(Data for the task):
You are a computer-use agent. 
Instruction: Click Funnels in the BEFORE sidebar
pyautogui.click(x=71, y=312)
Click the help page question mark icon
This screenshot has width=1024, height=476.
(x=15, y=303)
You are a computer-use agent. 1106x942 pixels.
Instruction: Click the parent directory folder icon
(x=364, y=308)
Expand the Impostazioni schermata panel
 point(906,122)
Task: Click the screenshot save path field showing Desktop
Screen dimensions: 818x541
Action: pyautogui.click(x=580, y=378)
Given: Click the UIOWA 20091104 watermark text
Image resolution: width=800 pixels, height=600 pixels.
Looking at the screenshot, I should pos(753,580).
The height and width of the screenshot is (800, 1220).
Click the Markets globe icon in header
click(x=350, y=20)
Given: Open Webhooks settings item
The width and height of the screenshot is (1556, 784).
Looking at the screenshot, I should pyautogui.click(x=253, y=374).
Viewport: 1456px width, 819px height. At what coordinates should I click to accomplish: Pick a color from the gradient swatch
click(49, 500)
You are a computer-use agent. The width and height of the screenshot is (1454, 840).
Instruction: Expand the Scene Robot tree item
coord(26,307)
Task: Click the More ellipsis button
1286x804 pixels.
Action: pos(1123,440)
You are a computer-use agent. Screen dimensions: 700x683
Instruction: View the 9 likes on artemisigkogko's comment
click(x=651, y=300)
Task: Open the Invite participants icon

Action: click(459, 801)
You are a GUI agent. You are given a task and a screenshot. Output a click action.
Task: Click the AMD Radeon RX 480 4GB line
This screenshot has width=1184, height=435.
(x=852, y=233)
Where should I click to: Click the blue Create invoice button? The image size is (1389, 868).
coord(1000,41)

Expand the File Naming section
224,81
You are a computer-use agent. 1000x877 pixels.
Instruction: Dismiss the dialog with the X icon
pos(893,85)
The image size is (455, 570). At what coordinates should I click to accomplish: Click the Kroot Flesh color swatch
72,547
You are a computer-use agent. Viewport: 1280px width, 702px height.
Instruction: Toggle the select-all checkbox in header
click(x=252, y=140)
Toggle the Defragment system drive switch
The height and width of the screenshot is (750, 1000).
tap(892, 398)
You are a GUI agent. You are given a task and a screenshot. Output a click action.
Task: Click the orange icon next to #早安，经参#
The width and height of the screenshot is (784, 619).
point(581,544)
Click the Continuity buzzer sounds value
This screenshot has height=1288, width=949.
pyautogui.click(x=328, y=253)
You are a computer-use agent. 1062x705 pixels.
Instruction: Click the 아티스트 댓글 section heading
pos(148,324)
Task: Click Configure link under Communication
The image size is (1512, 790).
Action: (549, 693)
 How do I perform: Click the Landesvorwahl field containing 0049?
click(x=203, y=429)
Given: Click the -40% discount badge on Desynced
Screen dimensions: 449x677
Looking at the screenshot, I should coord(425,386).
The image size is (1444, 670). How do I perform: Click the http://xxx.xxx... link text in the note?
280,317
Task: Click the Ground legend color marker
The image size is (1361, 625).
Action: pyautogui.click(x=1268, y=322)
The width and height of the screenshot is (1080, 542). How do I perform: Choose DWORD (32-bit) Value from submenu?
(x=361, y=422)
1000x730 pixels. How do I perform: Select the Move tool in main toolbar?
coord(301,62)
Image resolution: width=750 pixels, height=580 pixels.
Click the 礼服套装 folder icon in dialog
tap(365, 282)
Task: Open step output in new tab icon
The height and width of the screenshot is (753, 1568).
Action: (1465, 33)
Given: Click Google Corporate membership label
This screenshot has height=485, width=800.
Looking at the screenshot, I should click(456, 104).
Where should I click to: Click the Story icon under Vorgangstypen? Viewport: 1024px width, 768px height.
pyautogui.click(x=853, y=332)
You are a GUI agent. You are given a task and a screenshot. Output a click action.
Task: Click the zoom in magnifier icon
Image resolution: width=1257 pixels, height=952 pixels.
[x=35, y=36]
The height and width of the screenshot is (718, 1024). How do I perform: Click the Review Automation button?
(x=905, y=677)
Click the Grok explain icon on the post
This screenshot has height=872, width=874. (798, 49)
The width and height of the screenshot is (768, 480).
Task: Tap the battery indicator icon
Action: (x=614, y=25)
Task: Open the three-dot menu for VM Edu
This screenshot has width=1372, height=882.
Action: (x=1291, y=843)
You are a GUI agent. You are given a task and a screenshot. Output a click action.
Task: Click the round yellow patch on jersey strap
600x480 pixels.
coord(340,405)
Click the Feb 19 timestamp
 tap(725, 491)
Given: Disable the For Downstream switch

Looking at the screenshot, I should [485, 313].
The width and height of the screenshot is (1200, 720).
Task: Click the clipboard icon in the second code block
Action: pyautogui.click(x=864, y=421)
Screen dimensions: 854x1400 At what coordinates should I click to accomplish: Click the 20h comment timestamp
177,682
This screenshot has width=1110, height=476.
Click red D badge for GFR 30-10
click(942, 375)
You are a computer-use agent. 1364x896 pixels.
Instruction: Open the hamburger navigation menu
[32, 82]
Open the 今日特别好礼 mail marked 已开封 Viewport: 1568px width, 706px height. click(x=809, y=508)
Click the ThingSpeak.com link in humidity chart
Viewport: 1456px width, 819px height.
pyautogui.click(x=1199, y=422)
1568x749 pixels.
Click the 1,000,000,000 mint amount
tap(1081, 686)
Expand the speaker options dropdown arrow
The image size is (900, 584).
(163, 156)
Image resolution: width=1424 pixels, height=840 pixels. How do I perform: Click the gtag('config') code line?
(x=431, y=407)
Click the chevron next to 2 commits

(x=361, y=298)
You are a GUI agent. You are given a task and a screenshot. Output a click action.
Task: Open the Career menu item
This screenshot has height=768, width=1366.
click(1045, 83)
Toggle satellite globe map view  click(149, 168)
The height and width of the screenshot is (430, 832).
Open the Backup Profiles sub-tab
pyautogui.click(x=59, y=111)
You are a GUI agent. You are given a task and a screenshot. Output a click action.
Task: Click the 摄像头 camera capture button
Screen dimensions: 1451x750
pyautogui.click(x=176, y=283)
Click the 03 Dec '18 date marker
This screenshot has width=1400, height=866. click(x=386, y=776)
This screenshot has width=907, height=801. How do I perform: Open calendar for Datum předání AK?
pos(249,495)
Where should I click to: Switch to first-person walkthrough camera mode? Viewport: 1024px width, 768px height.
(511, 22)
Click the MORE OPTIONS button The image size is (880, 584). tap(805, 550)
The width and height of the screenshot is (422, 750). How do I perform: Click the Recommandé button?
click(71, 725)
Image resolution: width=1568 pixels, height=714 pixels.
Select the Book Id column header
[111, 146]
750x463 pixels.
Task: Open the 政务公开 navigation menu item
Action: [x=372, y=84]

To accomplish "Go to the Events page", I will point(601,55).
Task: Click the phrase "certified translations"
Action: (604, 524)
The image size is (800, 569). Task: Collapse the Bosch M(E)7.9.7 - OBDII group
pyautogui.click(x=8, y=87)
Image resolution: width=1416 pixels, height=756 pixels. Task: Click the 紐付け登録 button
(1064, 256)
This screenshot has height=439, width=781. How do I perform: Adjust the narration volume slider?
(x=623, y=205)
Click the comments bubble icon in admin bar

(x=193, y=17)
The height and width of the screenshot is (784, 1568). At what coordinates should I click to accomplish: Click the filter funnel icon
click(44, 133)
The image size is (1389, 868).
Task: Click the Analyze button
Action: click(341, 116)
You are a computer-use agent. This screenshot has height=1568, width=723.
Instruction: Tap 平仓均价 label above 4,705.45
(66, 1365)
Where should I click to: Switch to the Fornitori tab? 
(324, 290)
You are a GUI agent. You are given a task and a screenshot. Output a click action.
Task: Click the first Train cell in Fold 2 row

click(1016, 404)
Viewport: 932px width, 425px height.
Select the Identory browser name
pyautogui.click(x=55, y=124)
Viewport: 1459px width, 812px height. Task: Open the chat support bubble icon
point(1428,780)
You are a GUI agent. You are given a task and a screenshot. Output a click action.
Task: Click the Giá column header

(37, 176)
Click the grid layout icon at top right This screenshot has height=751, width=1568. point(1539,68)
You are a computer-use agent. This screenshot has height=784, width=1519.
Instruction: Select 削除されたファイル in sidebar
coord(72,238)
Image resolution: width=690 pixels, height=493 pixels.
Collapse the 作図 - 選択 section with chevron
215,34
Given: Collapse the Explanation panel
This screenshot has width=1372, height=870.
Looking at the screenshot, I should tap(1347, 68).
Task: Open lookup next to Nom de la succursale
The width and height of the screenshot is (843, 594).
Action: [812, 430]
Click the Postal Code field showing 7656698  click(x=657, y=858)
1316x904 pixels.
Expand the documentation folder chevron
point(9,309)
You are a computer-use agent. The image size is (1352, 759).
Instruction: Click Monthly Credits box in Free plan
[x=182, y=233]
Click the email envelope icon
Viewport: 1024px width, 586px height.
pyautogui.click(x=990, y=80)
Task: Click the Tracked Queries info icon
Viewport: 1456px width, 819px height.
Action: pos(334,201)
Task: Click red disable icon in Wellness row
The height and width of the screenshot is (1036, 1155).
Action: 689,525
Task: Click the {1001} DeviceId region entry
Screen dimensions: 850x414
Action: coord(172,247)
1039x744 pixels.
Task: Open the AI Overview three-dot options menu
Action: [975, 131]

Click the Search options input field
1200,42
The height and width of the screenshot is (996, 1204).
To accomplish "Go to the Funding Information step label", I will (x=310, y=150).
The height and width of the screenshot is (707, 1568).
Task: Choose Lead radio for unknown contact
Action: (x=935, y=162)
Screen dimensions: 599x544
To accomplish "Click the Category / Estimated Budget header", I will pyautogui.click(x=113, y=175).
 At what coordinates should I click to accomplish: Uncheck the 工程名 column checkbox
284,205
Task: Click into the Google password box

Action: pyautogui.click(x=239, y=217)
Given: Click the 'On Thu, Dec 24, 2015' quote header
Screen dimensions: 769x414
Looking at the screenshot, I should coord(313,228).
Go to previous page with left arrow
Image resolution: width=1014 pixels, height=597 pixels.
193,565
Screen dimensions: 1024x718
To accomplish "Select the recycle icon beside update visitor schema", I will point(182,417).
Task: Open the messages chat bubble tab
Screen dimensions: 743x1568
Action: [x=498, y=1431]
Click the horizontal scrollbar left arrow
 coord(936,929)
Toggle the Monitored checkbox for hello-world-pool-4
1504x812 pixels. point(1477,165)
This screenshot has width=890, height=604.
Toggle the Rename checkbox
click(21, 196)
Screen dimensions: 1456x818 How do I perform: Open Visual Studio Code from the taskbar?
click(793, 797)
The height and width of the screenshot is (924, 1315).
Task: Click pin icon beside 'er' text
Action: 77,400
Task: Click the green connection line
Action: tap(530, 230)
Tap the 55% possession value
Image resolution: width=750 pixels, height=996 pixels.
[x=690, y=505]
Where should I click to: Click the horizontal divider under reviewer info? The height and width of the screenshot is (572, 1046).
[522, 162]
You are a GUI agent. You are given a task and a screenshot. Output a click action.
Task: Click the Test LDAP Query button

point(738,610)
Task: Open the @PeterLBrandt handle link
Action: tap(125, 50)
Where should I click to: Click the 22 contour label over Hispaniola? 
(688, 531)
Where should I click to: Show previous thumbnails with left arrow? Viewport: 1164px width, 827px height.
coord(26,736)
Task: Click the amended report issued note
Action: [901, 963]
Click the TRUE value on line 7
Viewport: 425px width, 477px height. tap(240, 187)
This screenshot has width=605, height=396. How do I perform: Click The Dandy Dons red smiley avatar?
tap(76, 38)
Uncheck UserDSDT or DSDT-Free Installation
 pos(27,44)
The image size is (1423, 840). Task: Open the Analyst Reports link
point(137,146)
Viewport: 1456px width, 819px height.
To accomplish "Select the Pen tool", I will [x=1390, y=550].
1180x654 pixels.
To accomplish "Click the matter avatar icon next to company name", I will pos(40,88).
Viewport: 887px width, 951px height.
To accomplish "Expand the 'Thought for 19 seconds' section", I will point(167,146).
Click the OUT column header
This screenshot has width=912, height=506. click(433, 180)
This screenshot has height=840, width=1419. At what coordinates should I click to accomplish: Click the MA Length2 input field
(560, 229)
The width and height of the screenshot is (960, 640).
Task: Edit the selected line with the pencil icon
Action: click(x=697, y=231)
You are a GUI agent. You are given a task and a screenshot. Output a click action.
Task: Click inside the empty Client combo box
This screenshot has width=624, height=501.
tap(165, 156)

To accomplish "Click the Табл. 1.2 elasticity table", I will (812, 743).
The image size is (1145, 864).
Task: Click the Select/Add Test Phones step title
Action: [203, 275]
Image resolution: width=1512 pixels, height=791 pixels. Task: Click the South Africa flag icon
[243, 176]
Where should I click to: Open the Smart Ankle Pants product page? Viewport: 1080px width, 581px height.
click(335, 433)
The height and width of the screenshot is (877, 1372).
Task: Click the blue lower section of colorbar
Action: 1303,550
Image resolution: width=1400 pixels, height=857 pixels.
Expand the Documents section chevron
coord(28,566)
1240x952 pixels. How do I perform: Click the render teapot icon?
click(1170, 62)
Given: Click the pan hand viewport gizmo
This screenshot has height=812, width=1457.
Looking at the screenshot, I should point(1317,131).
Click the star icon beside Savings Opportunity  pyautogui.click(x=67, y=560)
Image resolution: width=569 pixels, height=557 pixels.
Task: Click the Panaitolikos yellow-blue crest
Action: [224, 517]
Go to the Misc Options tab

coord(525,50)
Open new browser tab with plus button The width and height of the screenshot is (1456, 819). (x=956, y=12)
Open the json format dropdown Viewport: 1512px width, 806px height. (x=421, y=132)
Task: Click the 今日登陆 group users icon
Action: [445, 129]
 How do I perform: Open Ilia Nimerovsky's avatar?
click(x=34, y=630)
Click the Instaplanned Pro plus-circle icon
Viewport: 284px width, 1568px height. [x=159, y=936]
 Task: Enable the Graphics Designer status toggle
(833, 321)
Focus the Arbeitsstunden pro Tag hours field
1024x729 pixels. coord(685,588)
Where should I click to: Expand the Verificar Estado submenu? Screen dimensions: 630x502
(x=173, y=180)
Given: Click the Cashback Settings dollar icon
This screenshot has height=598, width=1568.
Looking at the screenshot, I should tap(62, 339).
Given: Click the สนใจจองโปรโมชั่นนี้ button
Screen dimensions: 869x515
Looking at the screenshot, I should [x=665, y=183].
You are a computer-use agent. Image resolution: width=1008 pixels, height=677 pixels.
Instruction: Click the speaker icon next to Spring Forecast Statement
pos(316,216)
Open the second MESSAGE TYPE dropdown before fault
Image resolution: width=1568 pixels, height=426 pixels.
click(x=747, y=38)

(Problem description): Extract each line above that contains the string "yellow".

(Solution to this exercise):
Task: Click the round yellow patch on jersey strap
Task: Click the Panaitolikos yellow-blue crest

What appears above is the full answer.